▸ Extracted material:
______
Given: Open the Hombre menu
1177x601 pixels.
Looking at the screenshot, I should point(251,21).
______
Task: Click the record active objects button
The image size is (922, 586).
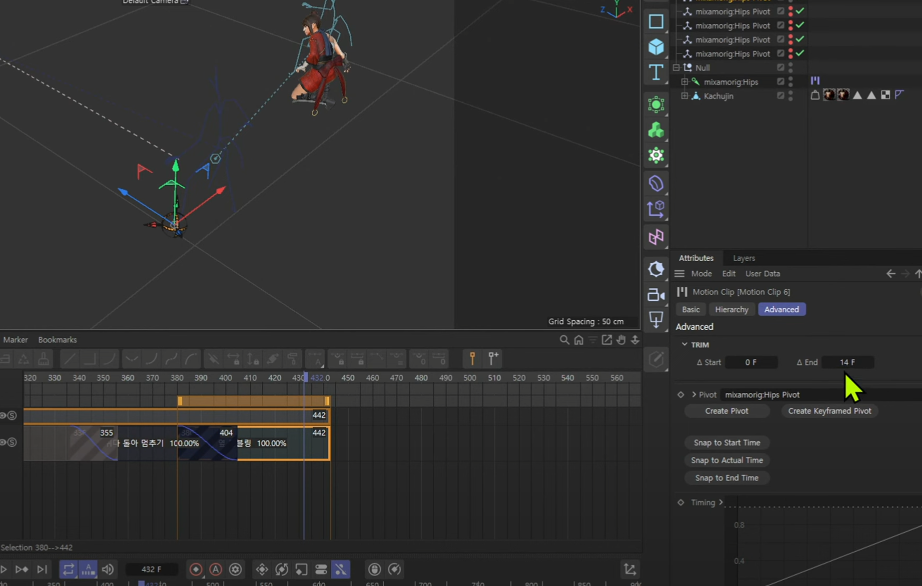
______
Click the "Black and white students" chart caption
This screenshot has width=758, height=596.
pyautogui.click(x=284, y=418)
______
▸ Task description: Look above for the line containing "Task: Click the record active objects button". Output from there through the line containing "The image size is (922, 586).", exactly and inclusively.

▸ Written solution:
Task: Click the record active objects button
The image size is (922, 586).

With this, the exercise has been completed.